PKU-Alignment / omnisafe

JMLR: OmniSafe is an infrastructural framework for accelerating SafeRL research.
https://www.omnisafe.ai
Apache License 2.0
912 stars 130 forks source link

[Question] PPO/TRPO-EarlyTerminated code help #293

Closed Obnayuf closed 9 months ago

Obnayuf commented 9 months ago

Required prerequisites

Questions

First of all, thank you very much for your codes, they have been instrumental in helping me understand Safe Reinforcement Learning. I have two questions, the first one is that I observed that the article "Safe Exploration by Solving Early Terminated MDP" uses a Context model in order to ensure the generalization ability of the model in different initial states, but I observed that our PPO/TRPO-EarlyTerminated doesn't have a related implementation, and is it possible for me to ask what is the reason for this? and whether it is possible to introduce network structures such as RNN into omnisafe?
The second question is I would like to ask you how you understand the matter of the difficulty of determining the cost limit in safe reinforcement learning? In practice, I usually use vanilla RL to find the upper limit of the cost limit, and debug a little bit to find the proper value of the cost limit, which is obviously very "unintelligent", and what do you think of paper "Value constrained model-free continuous control"which can auto find proper cost limit in my view?

Gaiejj commented 9 months ago

The current implementation of OmniSafe does not support a context model. During the implementation process, we focused on formulating an ET-MDP, and per the original paper, Intuitively, solving ET-MDP is similar to solving normal MDPs as there are no constraints that should be considered. Any prevailing algorithm can be applied as ET-MDP solver, such as TD3 , SAC, PPO, TRPO, the context model is merely a solution suitable for ET-MDPs. But I believe incorporating a context model could be very valuable, and we will indeed add it to OmniSafe's to-do list. Thank you for bringing it up.

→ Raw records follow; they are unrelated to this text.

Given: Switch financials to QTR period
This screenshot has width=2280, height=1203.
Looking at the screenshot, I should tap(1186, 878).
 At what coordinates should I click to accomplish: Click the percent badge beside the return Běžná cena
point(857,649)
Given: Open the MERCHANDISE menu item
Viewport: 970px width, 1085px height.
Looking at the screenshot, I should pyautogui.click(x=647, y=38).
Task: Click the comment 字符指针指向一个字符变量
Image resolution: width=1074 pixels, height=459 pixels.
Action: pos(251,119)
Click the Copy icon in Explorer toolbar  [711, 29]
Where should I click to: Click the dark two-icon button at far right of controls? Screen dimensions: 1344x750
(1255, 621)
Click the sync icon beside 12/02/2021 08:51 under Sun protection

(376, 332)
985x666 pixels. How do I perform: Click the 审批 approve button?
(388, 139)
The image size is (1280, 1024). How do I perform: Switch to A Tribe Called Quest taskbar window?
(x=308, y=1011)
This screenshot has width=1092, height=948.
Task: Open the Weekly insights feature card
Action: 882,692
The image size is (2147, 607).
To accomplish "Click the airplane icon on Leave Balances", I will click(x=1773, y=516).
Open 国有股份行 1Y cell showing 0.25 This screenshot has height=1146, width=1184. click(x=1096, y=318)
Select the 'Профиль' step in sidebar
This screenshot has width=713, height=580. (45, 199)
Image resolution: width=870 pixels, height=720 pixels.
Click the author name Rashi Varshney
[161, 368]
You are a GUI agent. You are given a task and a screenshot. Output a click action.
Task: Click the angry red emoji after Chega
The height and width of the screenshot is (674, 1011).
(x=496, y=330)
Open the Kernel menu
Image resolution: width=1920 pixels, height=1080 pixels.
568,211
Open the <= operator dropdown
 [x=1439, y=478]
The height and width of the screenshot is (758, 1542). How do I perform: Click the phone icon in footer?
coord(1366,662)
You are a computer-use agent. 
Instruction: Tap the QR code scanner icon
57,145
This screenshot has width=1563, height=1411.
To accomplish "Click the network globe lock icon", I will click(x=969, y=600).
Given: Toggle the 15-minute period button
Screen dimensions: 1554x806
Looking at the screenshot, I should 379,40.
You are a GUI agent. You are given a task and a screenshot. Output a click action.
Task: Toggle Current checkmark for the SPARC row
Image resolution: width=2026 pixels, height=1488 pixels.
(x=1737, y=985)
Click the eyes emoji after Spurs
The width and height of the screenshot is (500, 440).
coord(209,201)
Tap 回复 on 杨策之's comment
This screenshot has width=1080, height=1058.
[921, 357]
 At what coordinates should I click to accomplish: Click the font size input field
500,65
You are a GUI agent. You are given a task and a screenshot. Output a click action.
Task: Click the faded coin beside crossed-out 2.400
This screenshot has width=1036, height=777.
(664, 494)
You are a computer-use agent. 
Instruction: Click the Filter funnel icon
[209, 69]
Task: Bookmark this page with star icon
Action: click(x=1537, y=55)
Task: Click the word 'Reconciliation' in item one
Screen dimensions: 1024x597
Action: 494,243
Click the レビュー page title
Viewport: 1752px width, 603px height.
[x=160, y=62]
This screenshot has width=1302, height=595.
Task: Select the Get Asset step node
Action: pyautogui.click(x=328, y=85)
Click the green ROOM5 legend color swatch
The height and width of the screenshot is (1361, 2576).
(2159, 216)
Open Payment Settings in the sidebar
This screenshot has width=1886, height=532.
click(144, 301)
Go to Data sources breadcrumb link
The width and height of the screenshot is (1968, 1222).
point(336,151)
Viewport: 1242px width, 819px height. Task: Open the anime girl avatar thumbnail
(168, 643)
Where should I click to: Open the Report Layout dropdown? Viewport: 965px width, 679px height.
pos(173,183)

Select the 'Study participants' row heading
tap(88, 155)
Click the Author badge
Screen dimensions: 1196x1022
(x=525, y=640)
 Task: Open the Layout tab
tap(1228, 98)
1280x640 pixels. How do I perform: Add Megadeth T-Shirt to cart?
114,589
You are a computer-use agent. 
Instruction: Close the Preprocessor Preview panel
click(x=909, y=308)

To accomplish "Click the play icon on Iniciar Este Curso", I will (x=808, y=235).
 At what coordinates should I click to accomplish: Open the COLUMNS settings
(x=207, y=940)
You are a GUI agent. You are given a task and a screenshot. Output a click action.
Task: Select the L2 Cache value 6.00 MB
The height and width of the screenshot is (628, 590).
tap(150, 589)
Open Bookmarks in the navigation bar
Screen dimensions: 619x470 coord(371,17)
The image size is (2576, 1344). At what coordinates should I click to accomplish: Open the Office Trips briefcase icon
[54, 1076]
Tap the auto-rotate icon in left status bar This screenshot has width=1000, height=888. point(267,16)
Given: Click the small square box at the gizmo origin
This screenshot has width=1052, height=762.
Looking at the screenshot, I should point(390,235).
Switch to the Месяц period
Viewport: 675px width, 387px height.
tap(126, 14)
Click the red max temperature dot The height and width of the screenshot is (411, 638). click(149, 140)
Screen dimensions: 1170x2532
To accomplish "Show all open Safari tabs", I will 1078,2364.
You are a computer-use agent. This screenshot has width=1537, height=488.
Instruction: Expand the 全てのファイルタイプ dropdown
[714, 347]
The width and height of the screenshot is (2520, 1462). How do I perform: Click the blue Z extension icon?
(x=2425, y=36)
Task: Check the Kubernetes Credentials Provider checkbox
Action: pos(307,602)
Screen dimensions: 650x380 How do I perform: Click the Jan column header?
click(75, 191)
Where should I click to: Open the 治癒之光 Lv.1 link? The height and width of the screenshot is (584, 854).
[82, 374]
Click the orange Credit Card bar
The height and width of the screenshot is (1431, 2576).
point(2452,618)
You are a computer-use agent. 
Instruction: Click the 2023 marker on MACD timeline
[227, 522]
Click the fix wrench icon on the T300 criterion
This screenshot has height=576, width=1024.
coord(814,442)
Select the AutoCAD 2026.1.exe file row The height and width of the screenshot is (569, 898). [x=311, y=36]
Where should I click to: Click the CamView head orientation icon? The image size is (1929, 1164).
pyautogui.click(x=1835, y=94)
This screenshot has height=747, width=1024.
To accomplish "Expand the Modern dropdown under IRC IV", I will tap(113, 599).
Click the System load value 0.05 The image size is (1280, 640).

Indeed, searching for a suitable cost-limit does require a grid search. However, OmniSafe currently allows for some automation of this process. You can use the file examples/run_experiment_grid.py to specify multiple experiments with different cost limits and examples/analyze_experiment_results.py to visualize the results for different cost limits. Your suggestion for a more automated implementation of cost-limit searching will also be considered.

Thank you once again for your insightful proposals.

Obnayuf commented 9 months ago

thanks for ur reply.